Você pode expressar em CSV de duas colunas, "consulta" e "resultado", somente o material entre as linhas que contêm "Task: Open Звуки via its speaker icon" e "click(259, 145)", inclusive? Use uma linha para cada texto com sua resposta, pondo cada um num campo entre aspas e trocando as quebras de linha por espaços.

=-=-=

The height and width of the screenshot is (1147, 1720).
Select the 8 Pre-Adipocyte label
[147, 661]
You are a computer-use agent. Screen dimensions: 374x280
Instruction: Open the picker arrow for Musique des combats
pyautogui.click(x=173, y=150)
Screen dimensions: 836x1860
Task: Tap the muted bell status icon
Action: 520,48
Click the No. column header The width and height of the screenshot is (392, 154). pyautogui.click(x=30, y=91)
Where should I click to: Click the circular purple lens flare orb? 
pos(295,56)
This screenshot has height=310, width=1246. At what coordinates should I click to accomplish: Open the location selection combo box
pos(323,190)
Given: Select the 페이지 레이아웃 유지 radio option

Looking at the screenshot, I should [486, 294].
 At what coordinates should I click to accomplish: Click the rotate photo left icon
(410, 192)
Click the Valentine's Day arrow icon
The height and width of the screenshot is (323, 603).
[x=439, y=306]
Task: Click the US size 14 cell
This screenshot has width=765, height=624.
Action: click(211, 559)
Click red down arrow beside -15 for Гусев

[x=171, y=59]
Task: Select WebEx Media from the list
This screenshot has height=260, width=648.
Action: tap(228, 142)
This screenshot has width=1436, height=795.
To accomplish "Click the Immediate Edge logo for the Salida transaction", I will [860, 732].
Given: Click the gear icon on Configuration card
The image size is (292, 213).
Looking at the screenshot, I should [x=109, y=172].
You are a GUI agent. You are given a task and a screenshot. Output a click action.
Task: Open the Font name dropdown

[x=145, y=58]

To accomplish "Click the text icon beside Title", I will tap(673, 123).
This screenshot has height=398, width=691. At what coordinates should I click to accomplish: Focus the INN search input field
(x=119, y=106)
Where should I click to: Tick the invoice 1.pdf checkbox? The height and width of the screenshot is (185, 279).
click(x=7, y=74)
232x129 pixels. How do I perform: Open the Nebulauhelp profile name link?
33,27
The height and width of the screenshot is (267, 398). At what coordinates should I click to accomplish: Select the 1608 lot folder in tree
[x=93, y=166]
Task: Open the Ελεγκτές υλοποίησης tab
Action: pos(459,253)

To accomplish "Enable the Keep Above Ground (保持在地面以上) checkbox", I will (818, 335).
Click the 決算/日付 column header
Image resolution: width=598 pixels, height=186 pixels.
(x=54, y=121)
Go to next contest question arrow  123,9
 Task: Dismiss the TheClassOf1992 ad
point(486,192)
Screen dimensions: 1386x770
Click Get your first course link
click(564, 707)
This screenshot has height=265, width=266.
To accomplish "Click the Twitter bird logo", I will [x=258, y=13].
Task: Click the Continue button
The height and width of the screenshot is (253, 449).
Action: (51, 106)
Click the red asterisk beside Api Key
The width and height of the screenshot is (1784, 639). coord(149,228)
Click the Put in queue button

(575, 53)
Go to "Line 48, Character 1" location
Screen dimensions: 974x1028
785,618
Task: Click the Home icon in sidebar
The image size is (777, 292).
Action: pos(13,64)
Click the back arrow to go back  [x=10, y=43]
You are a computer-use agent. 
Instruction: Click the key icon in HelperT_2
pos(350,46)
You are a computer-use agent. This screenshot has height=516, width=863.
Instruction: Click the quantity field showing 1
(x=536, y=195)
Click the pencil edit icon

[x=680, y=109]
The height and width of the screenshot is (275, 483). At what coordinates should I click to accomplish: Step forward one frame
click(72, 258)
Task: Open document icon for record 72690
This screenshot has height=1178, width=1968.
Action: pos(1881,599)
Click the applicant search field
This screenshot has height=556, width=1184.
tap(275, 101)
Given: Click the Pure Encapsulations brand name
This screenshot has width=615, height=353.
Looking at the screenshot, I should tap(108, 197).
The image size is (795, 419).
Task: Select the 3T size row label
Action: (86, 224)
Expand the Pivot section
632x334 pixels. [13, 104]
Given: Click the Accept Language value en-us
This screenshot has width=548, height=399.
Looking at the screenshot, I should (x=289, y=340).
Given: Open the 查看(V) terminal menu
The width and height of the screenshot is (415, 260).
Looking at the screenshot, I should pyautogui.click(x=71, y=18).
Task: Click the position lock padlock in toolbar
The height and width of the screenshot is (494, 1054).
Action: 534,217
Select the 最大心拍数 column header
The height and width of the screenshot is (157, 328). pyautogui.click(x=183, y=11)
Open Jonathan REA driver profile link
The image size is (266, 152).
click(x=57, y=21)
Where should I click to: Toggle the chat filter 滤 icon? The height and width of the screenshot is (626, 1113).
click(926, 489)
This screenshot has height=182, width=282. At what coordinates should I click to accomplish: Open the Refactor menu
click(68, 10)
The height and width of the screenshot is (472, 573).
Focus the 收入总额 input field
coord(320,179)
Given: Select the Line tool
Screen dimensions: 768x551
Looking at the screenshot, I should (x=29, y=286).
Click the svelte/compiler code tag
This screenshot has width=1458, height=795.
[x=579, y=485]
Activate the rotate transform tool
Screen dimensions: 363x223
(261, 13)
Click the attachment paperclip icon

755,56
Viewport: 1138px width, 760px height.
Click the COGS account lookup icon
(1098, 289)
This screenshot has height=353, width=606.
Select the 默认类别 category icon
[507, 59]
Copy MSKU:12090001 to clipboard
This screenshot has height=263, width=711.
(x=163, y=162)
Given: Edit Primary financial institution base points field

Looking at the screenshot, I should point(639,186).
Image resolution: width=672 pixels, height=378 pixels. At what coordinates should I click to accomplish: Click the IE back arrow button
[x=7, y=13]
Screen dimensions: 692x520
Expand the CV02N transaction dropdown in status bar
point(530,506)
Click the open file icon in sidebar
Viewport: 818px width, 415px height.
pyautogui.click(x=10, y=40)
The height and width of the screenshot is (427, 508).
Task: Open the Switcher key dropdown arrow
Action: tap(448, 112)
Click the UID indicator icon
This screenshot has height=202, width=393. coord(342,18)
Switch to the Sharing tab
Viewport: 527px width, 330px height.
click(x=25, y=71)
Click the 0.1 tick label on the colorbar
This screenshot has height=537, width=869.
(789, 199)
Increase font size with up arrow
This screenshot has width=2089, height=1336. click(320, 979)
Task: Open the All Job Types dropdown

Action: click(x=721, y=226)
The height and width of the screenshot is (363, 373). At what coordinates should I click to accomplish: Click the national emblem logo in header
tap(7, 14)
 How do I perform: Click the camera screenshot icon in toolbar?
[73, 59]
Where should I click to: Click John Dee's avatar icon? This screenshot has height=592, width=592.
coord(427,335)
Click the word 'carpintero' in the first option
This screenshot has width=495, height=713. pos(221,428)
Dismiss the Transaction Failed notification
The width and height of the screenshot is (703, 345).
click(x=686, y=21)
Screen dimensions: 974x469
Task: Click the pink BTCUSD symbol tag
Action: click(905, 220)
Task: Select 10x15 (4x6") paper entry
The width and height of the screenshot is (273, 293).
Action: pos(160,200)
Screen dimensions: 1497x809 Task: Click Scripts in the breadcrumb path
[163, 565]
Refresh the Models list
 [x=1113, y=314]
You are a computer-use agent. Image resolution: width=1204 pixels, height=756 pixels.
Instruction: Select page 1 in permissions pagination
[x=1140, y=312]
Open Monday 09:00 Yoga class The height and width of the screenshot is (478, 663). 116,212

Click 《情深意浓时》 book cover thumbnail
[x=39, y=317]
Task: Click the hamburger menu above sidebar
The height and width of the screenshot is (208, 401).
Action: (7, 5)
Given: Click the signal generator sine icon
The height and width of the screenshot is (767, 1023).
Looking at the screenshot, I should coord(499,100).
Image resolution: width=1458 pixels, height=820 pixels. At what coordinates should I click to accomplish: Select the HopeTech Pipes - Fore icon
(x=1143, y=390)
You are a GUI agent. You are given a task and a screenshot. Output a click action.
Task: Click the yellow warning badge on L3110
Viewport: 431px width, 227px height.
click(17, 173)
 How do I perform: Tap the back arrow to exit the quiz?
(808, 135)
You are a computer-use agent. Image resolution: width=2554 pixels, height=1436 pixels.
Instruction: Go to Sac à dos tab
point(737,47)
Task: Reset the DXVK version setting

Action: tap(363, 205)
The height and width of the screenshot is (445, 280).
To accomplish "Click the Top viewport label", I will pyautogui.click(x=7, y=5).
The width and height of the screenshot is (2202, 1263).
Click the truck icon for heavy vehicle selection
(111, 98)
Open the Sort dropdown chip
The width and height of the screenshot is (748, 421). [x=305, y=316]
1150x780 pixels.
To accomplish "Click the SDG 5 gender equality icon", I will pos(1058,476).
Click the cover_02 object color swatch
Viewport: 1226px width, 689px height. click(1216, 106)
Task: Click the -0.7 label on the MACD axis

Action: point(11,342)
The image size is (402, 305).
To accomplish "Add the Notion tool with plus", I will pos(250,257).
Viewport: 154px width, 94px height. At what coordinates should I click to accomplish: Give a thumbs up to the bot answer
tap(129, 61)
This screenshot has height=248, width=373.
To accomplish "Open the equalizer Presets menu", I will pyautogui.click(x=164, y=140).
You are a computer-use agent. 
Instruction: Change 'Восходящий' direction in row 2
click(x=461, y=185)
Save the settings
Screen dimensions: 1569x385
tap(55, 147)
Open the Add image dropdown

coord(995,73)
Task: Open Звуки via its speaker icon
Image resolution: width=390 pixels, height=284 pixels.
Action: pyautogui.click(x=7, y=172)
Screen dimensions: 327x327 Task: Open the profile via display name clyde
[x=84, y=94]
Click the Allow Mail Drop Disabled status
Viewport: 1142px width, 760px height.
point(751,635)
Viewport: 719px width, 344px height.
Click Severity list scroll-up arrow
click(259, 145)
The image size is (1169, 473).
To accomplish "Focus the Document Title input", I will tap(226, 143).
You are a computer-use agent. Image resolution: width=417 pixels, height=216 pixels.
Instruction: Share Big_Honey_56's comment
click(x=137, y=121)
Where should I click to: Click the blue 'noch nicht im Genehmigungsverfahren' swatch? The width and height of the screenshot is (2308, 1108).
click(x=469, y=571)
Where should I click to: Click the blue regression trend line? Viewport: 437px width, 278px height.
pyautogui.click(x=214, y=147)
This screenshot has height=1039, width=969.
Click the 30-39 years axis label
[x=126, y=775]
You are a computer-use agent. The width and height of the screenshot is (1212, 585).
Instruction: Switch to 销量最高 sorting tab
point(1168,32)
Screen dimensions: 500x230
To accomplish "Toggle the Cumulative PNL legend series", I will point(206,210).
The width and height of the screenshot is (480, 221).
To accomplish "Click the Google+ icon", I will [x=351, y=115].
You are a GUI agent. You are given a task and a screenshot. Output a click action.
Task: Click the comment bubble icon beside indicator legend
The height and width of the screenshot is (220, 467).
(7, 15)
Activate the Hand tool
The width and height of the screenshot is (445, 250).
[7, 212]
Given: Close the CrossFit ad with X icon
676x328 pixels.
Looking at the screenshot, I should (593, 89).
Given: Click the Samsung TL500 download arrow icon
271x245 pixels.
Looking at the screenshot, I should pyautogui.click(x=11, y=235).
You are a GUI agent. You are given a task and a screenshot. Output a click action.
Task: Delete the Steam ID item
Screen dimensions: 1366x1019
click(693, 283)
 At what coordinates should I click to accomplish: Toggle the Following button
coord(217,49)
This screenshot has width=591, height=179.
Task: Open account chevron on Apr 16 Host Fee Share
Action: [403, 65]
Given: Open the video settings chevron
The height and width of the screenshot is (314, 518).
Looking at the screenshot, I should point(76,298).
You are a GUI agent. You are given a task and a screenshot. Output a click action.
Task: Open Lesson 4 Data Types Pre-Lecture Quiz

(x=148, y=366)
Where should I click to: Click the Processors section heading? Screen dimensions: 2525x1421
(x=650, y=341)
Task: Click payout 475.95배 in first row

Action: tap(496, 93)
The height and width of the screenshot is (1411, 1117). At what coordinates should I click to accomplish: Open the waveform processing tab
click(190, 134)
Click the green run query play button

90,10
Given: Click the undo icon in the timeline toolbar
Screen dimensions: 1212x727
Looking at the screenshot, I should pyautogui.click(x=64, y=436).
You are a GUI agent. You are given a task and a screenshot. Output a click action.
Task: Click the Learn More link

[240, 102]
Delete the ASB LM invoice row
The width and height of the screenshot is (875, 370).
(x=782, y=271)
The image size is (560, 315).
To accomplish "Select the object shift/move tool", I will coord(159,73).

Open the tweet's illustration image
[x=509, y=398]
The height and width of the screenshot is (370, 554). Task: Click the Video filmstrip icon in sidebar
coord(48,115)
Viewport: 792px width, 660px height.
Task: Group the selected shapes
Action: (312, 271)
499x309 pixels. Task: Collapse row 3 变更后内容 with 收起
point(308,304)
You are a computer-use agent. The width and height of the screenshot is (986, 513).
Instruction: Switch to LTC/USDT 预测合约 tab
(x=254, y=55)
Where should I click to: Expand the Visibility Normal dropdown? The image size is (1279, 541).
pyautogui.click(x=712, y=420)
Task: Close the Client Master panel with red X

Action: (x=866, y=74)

=-=-=

▶ [Resposta]:
consulta,resultado
"Task: Open Звуки via its speaker icon Image resolution: width=390 pixels, height=284 pixels.","Action: pyautogui.click(x=7, y=172)"
"Screen dimensions: 327x327 Task: Open the profile via display name clyde","[x=84, y=94]"
"Click the Allow Mail Drop Disabled status Viewport: 1142px width, 760px height.","point(751,635)"
"Viewport: 719px width, 344px height. Click Severity list scroll-up arrow","click(259, 145)"